Certa feita, perguntaram ao bispo e arcebispo emérito de Olinda e Recife Dom Hélder Câmara, quantas línguas ele falava, já que ele era considerado um homem do mundo. De prontidão, aquele pequenino homem na estatura respondeu: uma, o “cearenso”! Este era D. Helder, um homem valoroso para a Igreja, grande defensor dos direitos humanos durante a ditadura militar no Brasil. Tinha um compromisso com uma Igreja simples, voltada para os pobres, e a não-violência. Sua importância era tamanha que foi o brasileiro que, por mais vezes foi indicado ao Prêmio Nobel da Paz.
Costumo dizer que sou um ser pra La de privilegiado. Nasci na hora certa, no período histórico certo e na família certa. A primeira vez que cheguei em casa com algo que não era meu, a dona Arlinda, minha mãe, me fez passar a maior vergonha do mundo, ao fazer-me voltar e deixar aonde eu havia apanhado o objeto. E olha que ela foi dura comigo. Eu já sabia, quando ela me chamava de Francisquinho, era sinal de peia na certa.
A cada ano que passava na minha vida eu ia vivenciando estes privilégios. Na formação para o sacerdócio não foi diferente. Na filosofia, por exemplo, estávamos no auge da Terceira Conferência Geral do Episcopado Latino-Americano realizada em Puebla de los Angeles/México, no ano de 1979. Influenciados pelas discussões que giravam em torno deste documento, um grupo de seminaristas, fomos morar numa periferia de Campinas, recebendo o singelo apelido de “Pueblinha.”
Os privilégios não paravam por aí. Tínhamos um Papa que era referência mundial como liderança católica, o saudoso Papa Paulo VI. O mesmo que, durante a ditadura e diante da perseguição dos militares ao bispo Pedro, na iminência de sua expulsão do Brasil, posicionou-se veementemente contra, afirmando categoricamente: “Se mexerem com D. Pedro Casaldáliga, estarão mexendo comigo e a Igreja de Roma.”

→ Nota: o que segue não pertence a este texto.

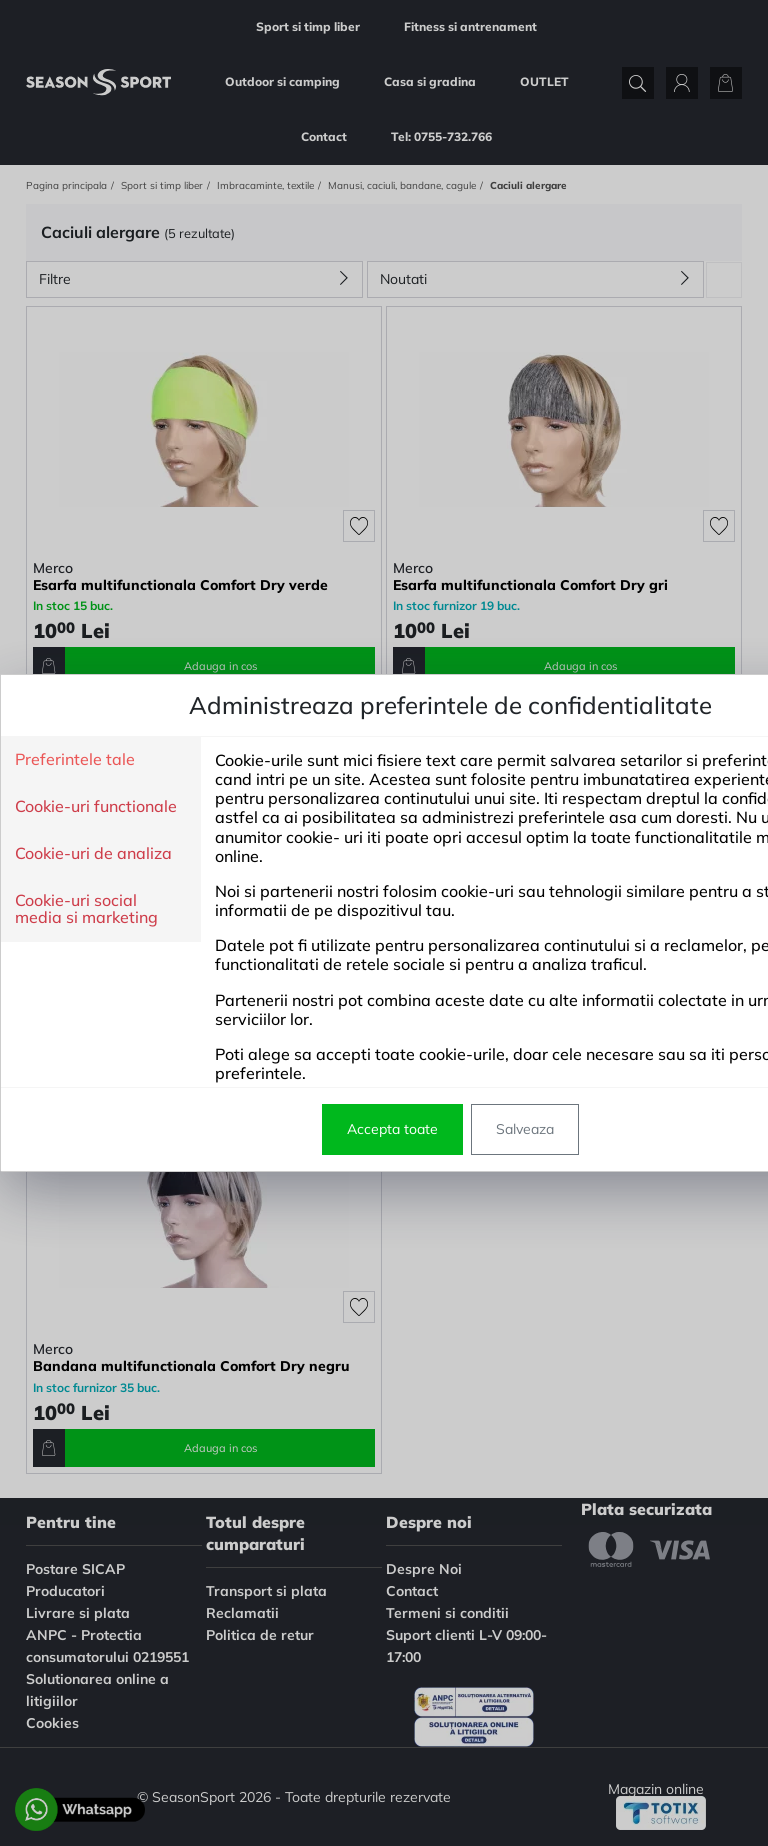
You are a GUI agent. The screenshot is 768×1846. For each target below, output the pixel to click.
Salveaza (393, 1129)
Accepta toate (260, 1129)
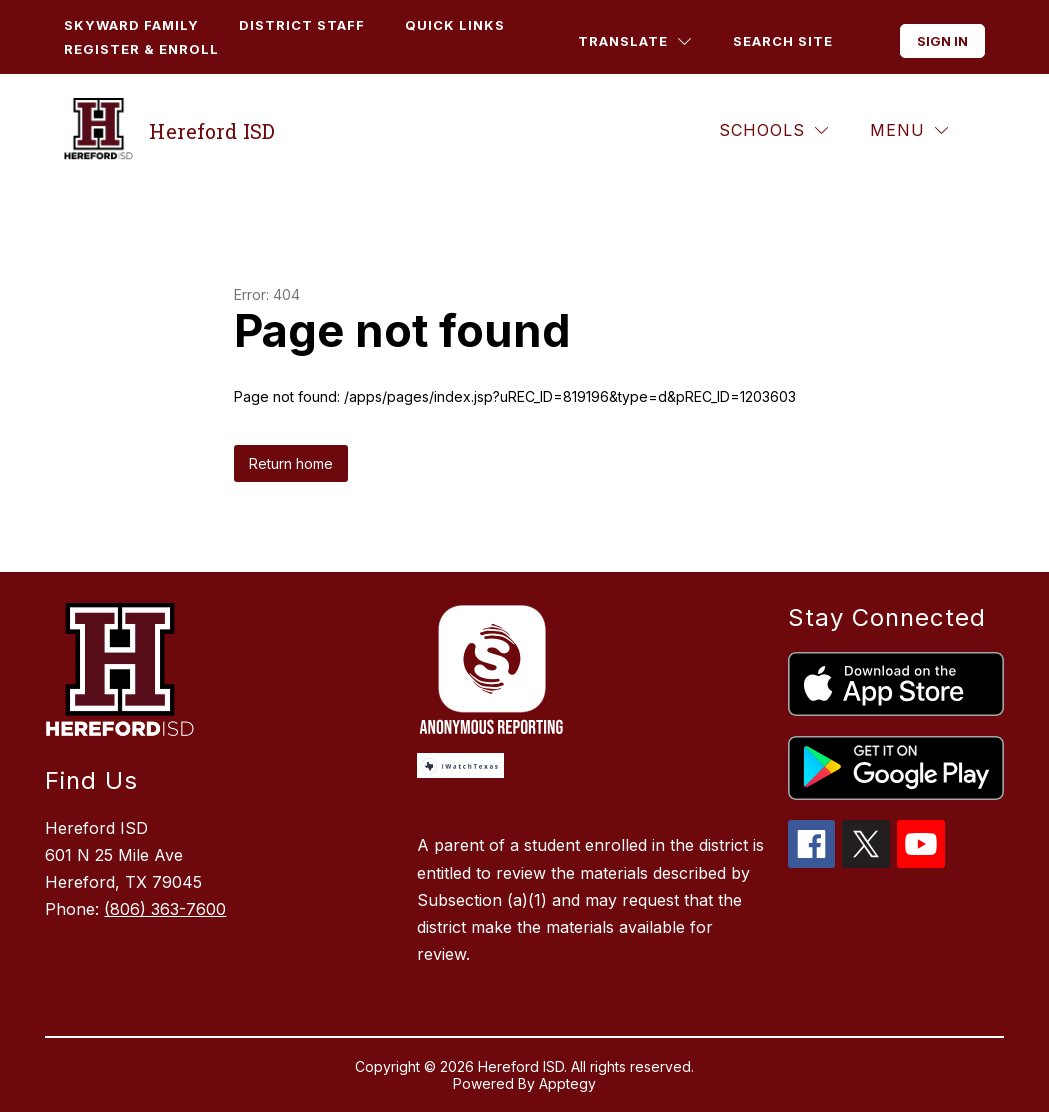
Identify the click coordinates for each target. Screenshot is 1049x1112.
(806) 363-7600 (165, 909)
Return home (291, 463)
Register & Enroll (141, 49)
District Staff (302, 25)
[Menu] (909, 130)
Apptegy (567, 1083)
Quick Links (455, 25)
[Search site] (798, 41)
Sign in (942, 41)
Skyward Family (131, 25)
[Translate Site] (634, 41)
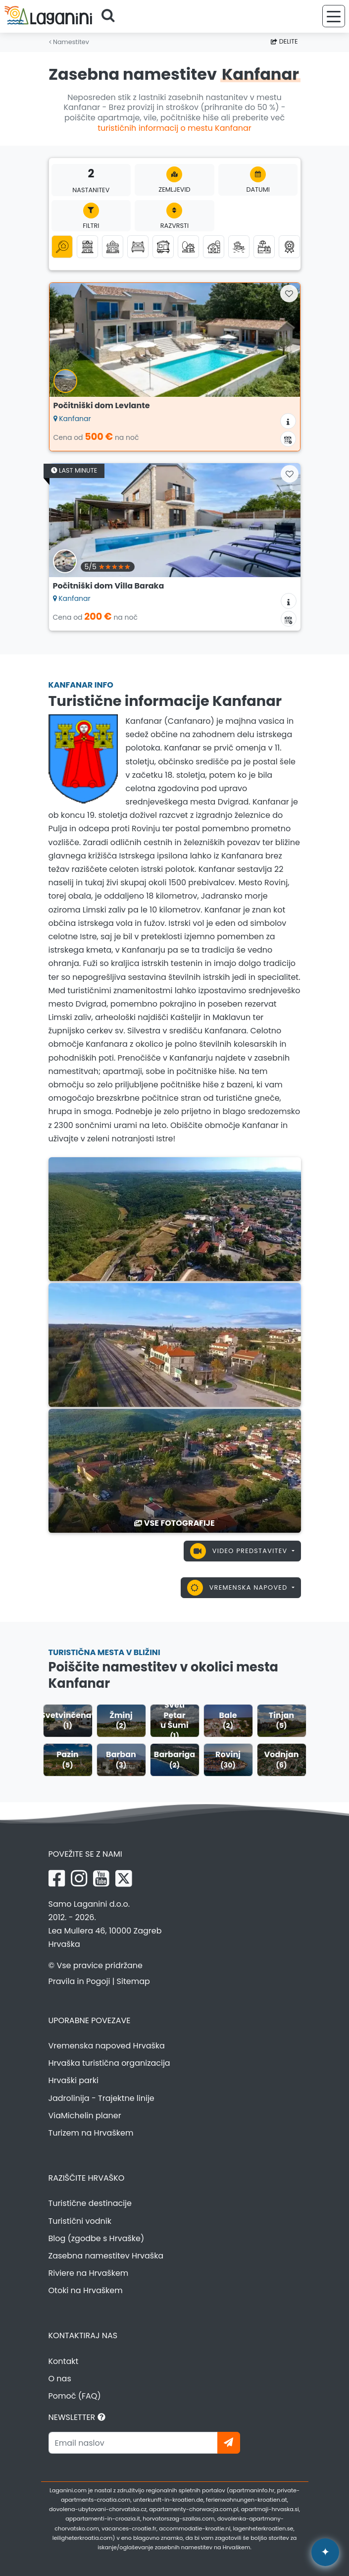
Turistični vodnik (80, 2221)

Eu vivenciava tudo isso no meu processo formativo. O regime era de exceção, e nós vivíamos a flor da pele a crueldade do sistema. Foi assim também quando iniciei os estudos da teologia em São Paulo. Eu gostava de viver perigosamente e fui morar numa favela na região do ABC paulista, desejoso que estava de refletir a teologia, fundamentada em PUEBLA. Foram quatro anos intensos de muita reflexão, tendo os pobres daquela periferia, como protagonistas desta teologia. A minha caminhada formativa sempre foi “marginal”.
Ordenado sacerdote, parti para outro desafio, que foi caminhar com os moradores de um conjunto habitacional enorme, na zona Lesta de São Paulo. A COHAB Tiradentes, tinha uma população estimada de 180 mil pessoas à época. Foi a partir de lá que conheci o outro homem de fé/pé na caminhada que vai mudar radicalmente a minha vida. Assim que recebi o convite do bispo Pedro para ser um agente de pastoral na prelazia de São Félix do Araguaia, não pensei duas vezes, afinal, não é toda hora que se recebe um convite vindo de D. Pedro Casaldáliga.
Estes homens de fé sempre foram inspiração para todos aqueles e aquelas de minha época. A minha geração cresceu aprendendo a admirar, D. Hélder, D. Fragoso, D. Paulo Evaristo Arns, D. Luciano Mendes de Almeida, D. Waldir Pires, D. Claúdio Hummes (que teve a incumbência de me ordenar), dentre tantos outros.
A simplicidade e a humildade destas pessoas, nas suas mais variadas experiências de vida/fé, sempre nos marcou e serviu como parâmetro para a nossa caminhada de igreja e de pessoas de luta. Pedro, por exemplo, andava de ônibus, para cima e para baixo, porque na compreensão dele, o povo também andava de ônibus e assim esta seria a melhor forma de encontrar com o povo. As pessoas ficavam felizes da vida, quando encontrava o padre Pedro no ônibus. Esta é Igreja Povo de Deus, cuja fé é encarnada na vida do povo. Um dia, quem sabe, eu vou ter uma fé assim também.